So what's the actual difference?
When you appreciate a culture—genuinely appreciate it—you're learning with people from that community. You ask first. You collaborate. You try to understand what things mean and where they come from. You make sure the original creators get credit. They share in whatever benefits come from it. You get that some things are sacred, that they're not meant to be shared outside the community. When you do engage with the work, you're amplifying their voice, not replacing it with your own interpretation.
Appropriation? It's different. You take what you want without asking. There's no collaboration. You ignore the meaning and context. Maybe you don't care enough to learn it. Maybe you just don't want to. You keep the credit. You keep the money. The original culture gets nothing. You treat sacred things like they're just aesthetic choices. You replace their voice with your version.
One builds actual connection. Real relationships. The other repeats a pattern that's very, very old. A pattern of harm.
For Curators: The Question That Matters
Here's what I want you to understand: when you curate art, you hold actual power.
You're making decisions about what gets seen. You decide whose voice gets heard. You determine which stories matter. If you choose to show an artist's work, you make them visible. You open doors. You help them reach people. You might help them make money.
That's power.
So before you decide who to include in your curation, ask yourself: Who actually benefits from me showing this work?

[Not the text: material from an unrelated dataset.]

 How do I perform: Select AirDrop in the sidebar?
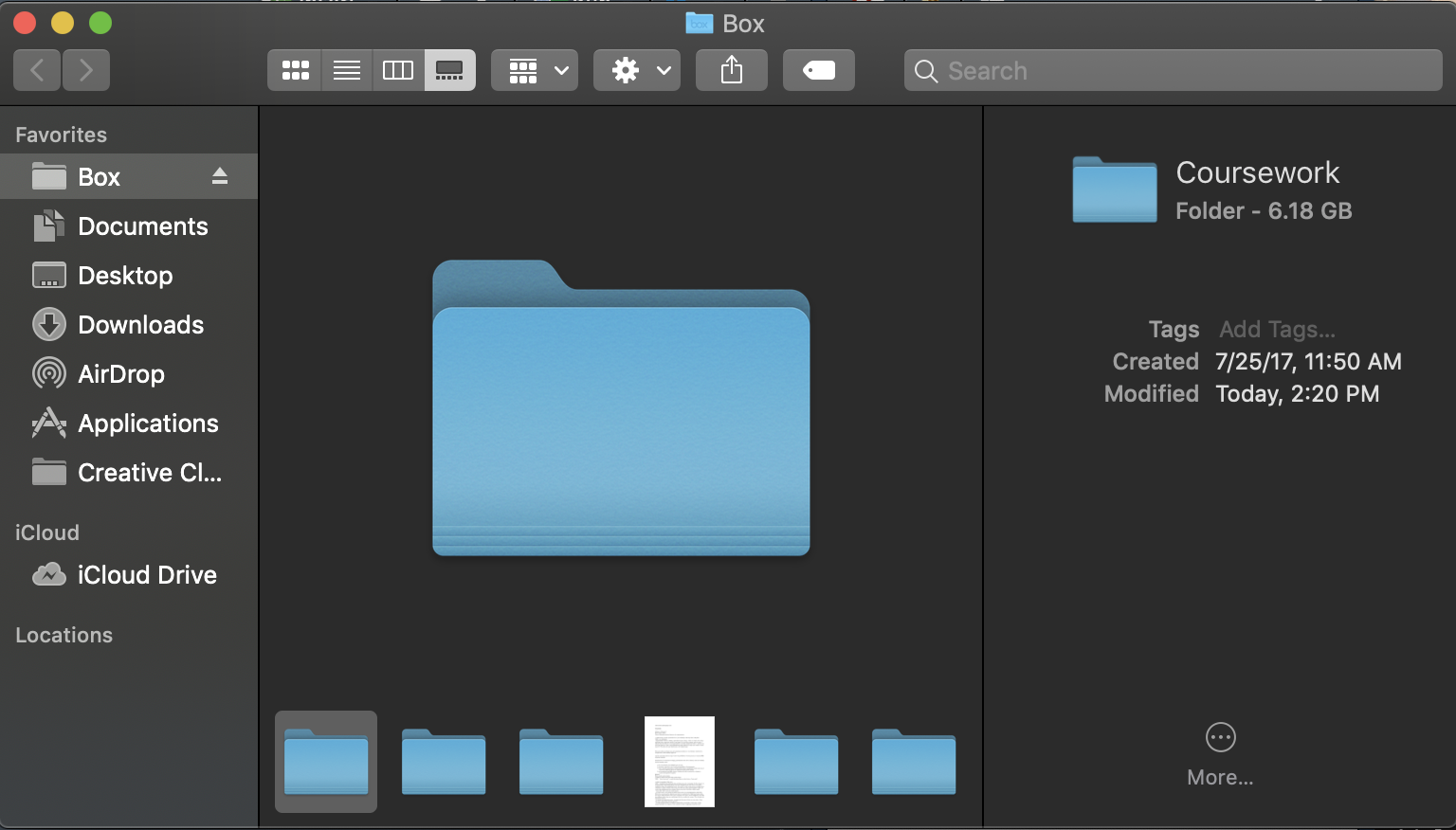click(x=120, y=374)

Let's say you're looking at artists working with Indigenous themes or traditions. Before you curate them, you have to know: Is this artist actually from that community? Or are they an outsider looking in? If they're an outsider, did they work with the community? Did they ask permission? Do they credit where they learned? When your curation happens, is the Indigenous community going to benefit? Or is it just the non-Indigenous artist getting visibility and money?
Here's a concrete scenario: You find a choreographer. Let's say they're not Indigenous. They're making beautiful dances "inspired by" Indigenous movement traditions. They never collaborated with people from those communities. Zero credit to the tradition. The dances are visually beautiful. But if you show them, if you curate them, you're using your power to amplify a non-Indigenous voice while the actual tradition stays invisible. You're participating in appropriation. Whether you intended to or not. That's how it works.
This applies to everything. A novelist writing Indigenous voice when they're not Indigenous. A musician sampling traditional music and not crediting it. A playwright writing "Indigenous stories" without consulting Indigenous communities. A visual artist taking sacred symbols and using them as decoration.
You get to choose. Choose intentionally.